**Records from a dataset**
──────────

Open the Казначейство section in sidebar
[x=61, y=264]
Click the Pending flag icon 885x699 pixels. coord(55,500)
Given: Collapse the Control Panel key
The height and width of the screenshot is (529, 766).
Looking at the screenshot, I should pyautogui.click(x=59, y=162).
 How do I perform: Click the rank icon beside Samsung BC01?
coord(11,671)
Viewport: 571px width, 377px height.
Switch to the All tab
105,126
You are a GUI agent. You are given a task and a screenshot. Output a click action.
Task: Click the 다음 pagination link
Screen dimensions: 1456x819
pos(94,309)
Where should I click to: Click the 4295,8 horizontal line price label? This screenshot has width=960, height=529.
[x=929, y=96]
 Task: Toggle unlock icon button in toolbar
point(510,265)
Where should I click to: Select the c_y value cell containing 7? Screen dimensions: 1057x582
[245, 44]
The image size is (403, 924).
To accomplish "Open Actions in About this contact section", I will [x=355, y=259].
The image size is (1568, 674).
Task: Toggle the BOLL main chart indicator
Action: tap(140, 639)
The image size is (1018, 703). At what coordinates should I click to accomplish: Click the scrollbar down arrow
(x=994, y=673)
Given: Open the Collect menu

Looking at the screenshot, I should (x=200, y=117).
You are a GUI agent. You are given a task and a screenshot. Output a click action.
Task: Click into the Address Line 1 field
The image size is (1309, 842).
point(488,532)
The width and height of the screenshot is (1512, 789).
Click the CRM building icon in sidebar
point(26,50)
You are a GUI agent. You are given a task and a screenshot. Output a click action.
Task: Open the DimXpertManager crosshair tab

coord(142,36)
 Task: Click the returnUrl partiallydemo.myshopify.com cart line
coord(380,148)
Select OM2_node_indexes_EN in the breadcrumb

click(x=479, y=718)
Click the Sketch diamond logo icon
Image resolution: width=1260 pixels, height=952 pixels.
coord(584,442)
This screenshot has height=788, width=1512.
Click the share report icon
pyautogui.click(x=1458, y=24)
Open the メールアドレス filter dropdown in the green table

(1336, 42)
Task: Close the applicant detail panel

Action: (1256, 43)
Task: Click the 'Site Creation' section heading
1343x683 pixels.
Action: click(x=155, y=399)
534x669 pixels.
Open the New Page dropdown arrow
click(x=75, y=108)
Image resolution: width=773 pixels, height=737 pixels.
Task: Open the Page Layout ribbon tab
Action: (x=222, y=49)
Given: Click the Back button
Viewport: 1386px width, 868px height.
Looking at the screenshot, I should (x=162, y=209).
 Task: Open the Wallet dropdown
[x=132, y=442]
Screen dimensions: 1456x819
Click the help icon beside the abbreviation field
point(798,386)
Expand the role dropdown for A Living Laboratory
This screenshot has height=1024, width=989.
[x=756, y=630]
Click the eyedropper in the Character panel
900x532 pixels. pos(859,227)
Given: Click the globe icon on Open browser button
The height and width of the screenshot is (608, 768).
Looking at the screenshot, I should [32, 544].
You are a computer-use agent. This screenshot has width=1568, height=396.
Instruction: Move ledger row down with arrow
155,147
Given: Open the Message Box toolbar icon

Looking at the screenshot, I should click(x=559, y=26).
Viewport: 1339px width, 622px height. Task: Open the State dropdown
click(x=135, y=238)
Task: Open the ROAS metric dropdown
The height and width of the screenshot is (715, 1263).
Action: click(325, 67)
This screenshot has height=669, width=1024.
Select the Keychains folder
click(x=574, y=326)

──────────

**Your objective**
Format the part of the records that opens with the line containing "Given: Click the globe" and closes with the last line of the records as a numbered list, including both end lines and leaving out any blank lines.

**Task output**
1. Given: Click the globe icon on Open browser button
2. The height and width of the screenshot is (608, 768).
3. Looking at the screenshot, I should [32, 544].
4. You are a computer-use agent. This screenshot has width=1568, height=396.
5. Instruction: Move ledger row down with arrow
6. 155,147
7. Given: Open the Message Box toolbar icon
8. Looking at the screenshot, I should click(x=559, y=26).
9. Viewport: 1339px width, 622px height. Task: Open the State dropdown
10. click(x=135, y=238)
11. Task: Open the ROAS metric dropdown
12. The height and width of the screenshot is (715, 1263).
13. Action: click(325, 67)
14. This screenshot has height=669, width=1024.
15. Select the Keychains folder
16. click(x=574, y=326)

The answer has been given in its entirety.